(Saved data entries)

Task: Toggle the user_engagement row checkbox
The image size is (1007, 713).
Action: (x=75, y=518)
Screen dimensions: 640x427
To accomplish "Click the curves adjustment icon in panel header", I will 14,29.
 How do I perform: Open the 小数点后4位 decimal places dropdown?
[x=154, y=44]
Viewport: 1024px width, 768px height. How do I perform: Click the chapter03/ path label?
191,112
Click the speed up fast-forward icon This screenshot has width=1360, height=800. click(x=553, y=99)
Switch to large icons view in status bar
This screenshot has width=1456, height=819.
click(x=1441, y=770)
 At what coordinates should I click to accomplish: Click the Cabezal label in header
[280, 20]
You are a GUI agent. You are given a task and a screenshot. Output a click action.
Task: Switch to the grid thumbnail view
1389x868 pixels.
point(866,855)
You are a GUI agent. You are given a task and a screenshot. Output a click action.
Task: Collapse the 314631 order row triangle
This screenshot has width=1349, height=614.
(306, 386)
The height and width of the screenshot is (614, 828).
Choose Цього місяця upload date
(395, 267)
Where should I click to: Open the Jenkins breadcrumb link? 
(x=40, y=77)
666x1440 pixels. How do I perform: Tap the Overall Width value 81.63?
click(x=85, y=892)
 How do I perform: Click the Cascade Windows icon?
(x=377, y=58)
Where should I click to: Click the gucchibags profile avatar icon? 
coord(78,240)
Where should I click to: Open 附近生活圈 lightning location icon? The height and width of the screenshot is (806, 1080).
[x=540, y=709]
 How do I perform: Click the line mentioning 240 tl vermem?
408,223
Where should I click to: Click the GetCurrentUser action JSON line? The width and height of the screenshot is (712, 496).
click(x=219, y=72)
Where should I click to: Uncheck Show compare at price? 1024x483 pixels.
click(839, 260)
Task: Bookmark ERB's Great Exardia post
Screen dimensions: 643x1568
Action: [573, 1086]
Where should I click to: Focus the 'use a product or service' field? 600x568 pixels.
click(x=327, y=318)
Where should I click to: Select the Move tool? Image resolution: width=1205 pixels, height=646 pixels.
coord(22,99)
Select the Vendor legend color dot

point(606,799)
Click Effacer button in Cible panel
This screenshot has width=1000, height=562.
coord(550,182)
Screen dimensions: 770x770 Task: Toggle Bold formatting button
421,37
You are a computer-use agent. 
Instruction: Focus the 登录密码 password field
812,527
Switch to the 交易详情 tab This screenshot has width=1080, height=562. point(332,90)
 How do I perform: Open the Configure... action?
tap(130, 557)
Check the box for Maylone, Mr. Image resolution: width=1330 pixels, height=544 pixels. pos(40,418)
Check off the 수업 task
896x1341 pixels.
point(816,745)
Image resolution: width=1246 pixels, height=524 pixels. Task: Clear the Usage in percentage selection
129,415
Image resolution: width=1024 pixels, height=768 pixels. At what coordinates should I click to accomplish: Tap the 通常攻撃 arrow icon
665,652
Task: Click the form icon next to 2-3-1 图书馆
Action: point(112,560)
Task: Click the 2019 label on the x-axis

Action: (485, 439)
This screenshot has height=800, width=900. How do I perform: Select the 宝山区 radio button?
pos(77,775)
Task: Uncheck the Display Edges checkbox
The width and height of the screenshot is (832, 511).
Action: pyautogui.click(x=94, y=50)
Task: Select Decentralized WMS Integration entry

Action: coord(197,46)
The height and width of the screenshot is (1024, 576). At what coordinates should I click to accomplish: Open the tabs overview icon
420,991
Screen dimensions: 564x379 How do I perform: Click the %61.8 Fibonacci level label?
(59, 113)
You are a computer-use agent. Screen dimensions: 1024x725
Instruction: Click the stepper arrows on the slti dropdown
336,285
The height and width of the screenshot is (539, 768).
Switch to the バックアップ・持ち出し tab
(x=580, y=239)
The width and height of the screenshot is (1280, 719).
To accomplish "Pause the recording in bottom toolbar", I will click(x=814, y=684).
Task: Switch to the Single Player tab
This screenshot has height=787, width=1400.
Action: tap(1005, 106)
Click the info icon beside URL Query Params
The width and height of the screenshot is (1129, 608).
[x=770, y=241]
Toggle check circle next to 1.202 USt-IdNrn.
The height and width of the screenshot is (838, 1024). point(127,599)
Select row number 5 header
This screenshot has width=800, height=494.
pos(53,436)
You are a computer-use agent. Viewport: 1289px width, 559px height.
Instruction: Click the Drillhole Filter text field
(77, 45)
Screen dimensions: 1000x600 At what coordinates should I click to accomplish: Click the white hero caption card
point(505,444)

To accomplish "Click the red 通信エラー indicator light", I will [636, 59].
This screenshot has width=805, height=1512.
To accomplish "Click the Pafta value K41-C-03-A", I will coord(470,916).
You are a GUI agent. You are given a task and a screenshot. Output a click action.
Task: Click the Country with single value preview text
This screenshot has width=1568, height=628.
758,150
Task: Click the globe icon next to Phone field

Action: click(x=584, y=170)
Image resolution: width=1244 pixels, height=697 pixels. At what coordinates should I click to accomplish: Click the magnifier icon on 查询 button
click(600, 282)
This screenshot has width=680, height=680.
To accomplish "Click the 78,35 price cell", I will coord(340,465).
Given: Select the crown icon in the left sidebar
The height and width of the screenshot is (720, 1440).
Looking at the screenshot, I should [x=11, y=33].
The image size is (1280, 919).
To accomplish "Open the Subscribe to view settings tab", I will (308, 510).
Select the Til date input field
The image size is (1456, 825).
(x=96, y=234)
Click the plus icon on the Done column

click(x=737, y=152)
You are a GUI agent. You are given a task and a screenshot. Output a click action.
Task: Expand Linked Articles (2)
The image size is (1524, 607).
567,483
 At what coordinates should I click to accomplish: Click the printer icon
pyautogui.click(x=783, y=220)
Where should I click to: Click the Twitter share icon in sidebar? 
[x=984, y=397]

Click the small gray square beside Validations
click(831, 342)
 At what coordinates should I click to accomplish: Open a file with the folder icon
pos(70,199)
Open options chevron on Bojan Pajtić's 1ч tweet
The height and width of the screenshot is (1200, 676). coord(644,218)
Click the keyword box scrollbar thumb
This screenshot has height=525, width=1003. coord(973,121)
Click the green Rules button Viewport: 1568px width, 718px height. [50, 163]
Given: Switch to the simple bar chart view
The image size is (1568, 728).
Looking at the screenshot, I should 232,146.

* _WHAT TO DO_:
A word-for-word restatement of all the records is required.

* _COMPLETED EXERCISE_:
Task: Toggle the user_engagement row checkbox
The image size is (1007, 713).
Action: (x=75, y=518)
Screen dimensions: 640x427
To accomplish "Click the curves adjustment icon in panel header", I will 14,29.
 How do I perform: Open the 小数点后4位 decimal places dropdown?
[x=154, y=44]
Viewport: 1024px width, 768px height. How do I perform: Click the chapter03/ path label?
191,112
Click the speed up fast-forward icon This screenshot has width=1360, height=800. click(x=553, y=99)
Switch to large icons view in status bar
This screenshot has width=1456, height=819.
click(x=1441, y=770)
 At what coordinates should I click to accomplish: Click the Cabezal label in header
[280, 20]
You are a GUI agent. You are given a task and a screenshot. Output a click action.
Task: Switch to the grid thumbnail view
1389x868 pixels.
point(866,855)
You are a GUI agent. You are given a task and a screenshot. Output a click action.
Task: Collapse the 314631 order row triangle
This screenshot has width=1349, height=614.
(306, 386)
The height and width of the screenshot is (614, 828).
Choose Цього місяця upload date
(395, 267)
Where should I click to: Open the Jenkins breadcrumb link? 
(x=40, y=77)
666x1440 pixels. How do I perform: Tap the Overall Width value 81.63?
click(x=85, y=892)
 How do I perform: Click the Cascade Windows icon?
(x=377, y=58)
Where should I click to: Click the gucchibags profile avatar icon? 
coord(78,240)
Where should I click to: Open 附近生活圈 lightning location icon? The height and width of the screenshot is (806, 1080).
[x=540, y=709]
 How do I perform: Click the line mentioning 240 tl vermem?
408,223
Where should I click to: Click the GetCurrentUser action JSON line? The width and height of the screenshot is (712, 496).
click(x=219, y=72)
Where should I click to: Uncheck Show compare at price? 1024x483 pixels.
click(839, 260)
Task: Bookmark ERB's Great Exardia post
Screen dimensions: 643x1568
Action: [573, 1086]
Where should I click to: Focus the 'use a product or service' field? 600x568 pixels.
click(x=327, y=318)
Where should I click to: Select the Move tool? Image resolution: width=1205 pixels, height=646 pixels.
coord(22,99)
Select the Vendor legend color dot

point(606,799)
Click Effacer button in Cible panel
This screenshot has width=1000, height=562.
coord(550,182)
Screen dimensions: 770x770 Task: Toggle Bold formatting button
421,37
You are a computer-use agent. 
Instruction: Focus the 登录密码 password field
812,527
Switch to the 交易详情 tab This screenshot has width=1080, height=562. point(332,90)
 How do I perform: Open the Configure... action?
tap(130, 557)
Check the box for Maylone, Mr. Image resolution: width=1330 pixels, height=544 pixels. pos(40,418)
Check off the 수업 task
896x1341 pixels.
point(816,745)
Image resolution: width=1246 pixels, height=524 pixels. Task: Clear the Usage in percentage selection
129,415
Image resolution: width=1024 pixels, height=768 pixels. At what coordinates should I click to accomplish: Tap the 通常攻撃 arrow icon
665,652
Task: Click the form icon next to 2-3-1 图书馆
Action: point(112,560)
Task: Click the 2019 label on the x-axis

Action: (485, 439)
This screenshot has height=800, width=900. How do I perform: Select the 宝山区 radio button?
pos(77,775)
Task: Uncheck the Display Edges checkbox
The width and height of the screenshot is (832, 511).
Action: pyautogui.click(x=94, y=50)
Task: Select Decentralized WMS Integration entry

Action: coord(197,46)
The height and width of the screenshot is (1024, 576). At what coordinates should I click to accomplish: Open the tabs overview icon
420,991
Screen dimensions: 564x379 How do I perform: Click the %61.8 Fibonacci level label?
(59, 113)
You are a computer-use agent. Screen dimensions: 1024x725
Instruction: Click the stepper arrows on the slti dropdown
336,285
The height and width of the screenshot is (539, 768).
Switch to the バックアップ・持ち出し tab
(x=580, y=239)
The width and height of the screenshot is (1280, 719).
To accomplish "Pause the recording in bottom toolbar", I will click(x=814, y=684).
Task: Switch to the Single Player tab
This screenshot has height=787, width=1400.
Action: tap(1005, 106)
Click the info icon beside URL Query Params
The width and height of the screenshot is (1129, 608).
[x=770, y=241]
Toggle check circle next to 1.202 USt-IdNrn.
The height and width of the screenshot is (838, 1024). point(127,599)
Select row number 5 header
This screenshot has width=800, height=494.
pos(53,436)
You are a computer-use agent. Viewport: 1289px width, 559px height.
Instruction: Click the Drillhole Filter text field
(77, 45)
Screen dimensions: 1000x600 At what coordinates should I click to accomplish: Click the white hero caption card
point(505,444)

To accomplish "Click the red 通信エラー indicator light", I will [636, 59].
This screenshot has width=805, height=1512.
To accomplish "Click the Pafta value K41-C-03-A", I will coord(470,916).
You are a GUI agent. You are given a task and a screenshot. Output a click action.
Task: Click the Country with single value preview text
This screenshot has width=1568, height=628.
758,150
Task: Click the globe icon next to Phone field

Action: click(x=584, y=170)
Image resolution: width=1244 pixels, height=697 pixels. At what coordinates should I click to accomplish: Click the magnifier icon on 查询 button
click(600, 282)
This screenshot has width=680, height=680.
To accomplish "Click the 78,35 price cell", I will coord(340,465).
Given: Select the crown icon in the left sidebar
The height and width of the screenshot is (720, 1440).
Looking at the screenshot, I should [x=11, y=33].
The image size is (1280, 919).
To accomplish "Open the Subscribe to view settings tab", I will (308, 510).
Select the Til date input field
The image size is (1456, 825).
(x=96, y=234)
Click the plus icon on the Done column

click(x=737, y=152)
You are a GUI agent. You are given a task and a screenshot. Output a click action.
Task: Expand Linked Articles (2)
The image size is (1524, 607).
567,483
 At what coordinates should I click to accomplish: Click the printer icon
pyautogui.click(x=783, y=220)
Where should I click to: Click the Twitter share icon in sidebar? 
[x=984, y=397]

Click the small gray square beside Validations
click(831, 342)
 At what coordinates should I click to accomplish: Open a file with the folder icon
pos(70,199)
Open options chevron on Bojan Pajtić's 1ч tweet
The height and width of the screenshot is (1200, 676). coord(644,218)
Click the keyword box scrollbar thumb
This screenshot has height=525, width=1003. coord(973,121)
Click the green Rules button Viewport: 1568px width, 718px height. [50, 163]
Given: Switch to the simple bar chart view
The image size is (1568, 728).
Looking at the screenshot, I should 232,146.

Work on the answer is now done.